Building a network of high-performing primary care practices is the focus of Better Health Partnership’s health care transformation work.
Better Health supports the evidence-based Patient Centered Medical Home model and the important role it plays in improving care and outcomes for patients with high blood pressure, diabetes and heart failure. Nearly 70 of Better Health's primary care practices are recognized "medical homes."
Successful implementation of PCMH goes a distance beyond core requirements for PCMH designation from a national accreditation organization. Better Health practices publicly report their achievement on nationally recognized standards for important chronic conditions, participate in shared learning activities and access onsite assistance to optimize care and outcomes of patient subpopulations.
Better Health activities align with the state of Ohio's health transformation initiatives that are underway across the state. The state's goal is that 80% of Ohio's population will have access to patient-centered primary care and 80-90% of Ohioians receive health care that is paid for based on value – that is, accountable for both quality and cost.

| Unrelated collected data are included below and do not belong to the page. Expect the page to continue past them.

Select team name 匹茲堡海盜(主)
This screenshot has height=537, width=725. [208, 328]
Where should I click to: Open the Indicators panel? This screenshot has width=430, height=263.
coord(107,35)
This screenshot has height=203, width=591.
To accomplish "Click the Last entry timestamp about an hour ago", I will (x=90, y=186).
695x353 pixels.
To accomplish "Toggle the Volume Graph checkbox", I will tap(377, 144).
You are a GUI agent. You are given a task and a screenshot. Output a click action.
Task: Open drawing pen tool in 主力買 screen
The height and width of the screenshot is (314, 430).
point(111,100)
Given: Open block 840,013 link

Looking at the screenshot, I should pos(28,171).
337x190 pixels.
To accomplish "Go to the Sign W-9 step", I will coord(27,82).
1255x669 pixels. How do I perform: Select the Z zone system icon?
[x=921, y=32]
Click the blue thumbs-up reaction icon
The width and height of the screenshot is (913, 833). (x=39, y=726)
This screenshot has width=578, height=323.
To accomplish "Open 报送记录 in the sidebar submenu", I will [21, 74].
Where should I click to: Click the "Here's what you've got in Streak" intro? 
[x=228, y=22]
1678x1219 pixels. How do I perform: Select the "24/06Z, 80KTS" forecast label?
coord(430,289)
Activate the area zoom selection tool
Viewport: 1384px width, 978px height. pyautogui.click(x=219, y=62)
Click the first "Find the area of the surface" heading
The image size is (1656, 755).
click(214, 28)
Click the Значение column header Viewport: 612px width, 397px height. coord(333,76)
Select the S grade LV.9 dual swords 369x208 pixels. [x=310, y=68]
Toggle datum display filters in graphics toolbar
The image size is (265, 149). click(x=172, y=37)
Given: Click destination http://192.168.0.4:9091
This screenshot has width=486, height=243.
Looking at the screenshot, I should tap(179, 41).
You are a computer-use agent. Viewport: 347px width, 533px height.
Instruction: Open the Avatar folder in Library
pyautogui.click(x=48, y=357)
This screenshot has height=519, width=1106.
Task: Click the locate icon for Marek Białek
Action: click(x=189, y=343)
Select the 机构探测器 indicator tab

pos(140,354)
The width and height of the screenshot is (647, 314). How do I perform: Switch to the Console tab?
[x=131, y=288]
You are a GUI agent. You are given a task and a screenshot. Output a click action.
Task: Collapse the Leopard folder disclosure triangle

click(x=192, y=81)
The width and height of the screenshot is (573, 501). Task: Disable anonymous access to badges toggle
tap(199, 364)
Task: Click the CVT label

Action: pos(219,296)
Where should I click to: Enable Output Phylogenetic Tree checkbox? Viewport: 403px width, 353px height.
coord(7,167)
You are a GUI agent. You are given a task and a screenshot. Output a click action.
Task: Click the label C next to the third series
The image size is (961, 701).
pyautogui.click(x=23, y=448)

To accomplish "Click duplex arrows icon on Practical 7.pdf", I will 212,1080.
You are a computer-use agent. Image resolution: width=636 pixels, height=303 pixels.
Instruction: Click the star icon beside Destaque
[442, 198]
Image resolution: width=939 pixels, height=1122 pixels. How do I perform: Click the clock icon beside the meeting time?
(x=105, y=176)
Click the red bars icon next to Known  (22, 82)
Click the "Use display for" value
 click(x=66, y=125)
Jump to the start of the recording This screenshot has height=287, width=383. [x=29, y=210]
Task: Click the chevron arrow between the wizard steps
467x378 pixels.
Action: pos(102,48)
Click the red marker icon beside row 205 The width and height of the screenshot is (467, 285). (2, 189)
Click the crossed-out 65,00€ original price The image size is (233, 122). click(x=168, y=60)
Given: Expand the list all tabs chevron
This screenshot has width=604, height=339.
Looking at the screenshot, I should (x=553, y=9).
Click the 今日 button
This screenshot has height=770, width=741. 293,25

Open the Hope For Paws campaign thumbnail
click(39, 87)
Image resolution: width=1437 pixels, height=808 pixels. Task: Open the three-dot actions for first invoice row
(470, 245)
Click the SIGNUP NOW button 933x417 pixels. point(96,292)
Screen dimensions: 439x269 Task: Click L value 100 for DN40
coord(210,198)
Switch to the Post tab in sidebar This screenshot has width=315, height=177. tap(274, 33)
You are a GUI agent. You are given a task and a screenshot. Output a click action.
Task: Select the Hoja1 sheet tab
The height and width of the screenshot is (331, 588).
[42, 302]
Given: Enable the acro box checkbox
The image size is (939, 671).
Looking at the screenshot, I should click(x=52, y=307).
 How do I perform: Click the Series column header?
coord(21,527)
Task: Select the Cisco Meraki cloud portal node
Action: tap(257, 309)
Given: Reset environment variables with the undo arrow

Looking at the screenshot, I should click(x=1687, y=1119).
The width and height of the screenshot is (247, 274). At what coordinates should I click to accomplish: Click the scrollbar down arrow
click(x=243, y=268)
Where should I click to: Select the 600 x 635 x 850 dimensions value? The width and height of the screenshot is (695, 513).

The PCMH care delivery model increasingly is paired with health insurer partners to support new payment mechanisms that enable and incentivize patient care activities that are vital for complex patients but unfeasible in a fee-for-service setting. Better Health's Red Carpet Care program – which addressed so called "Super-Utilizer" patients is one example of a payer-provider partnership that delivered better care at lower costs.
Creating Population Health Strategies
Better Health designs strategies in partnership with insurers, providers and other community stakeholders to improve outcomes and lower costs for targeted populations.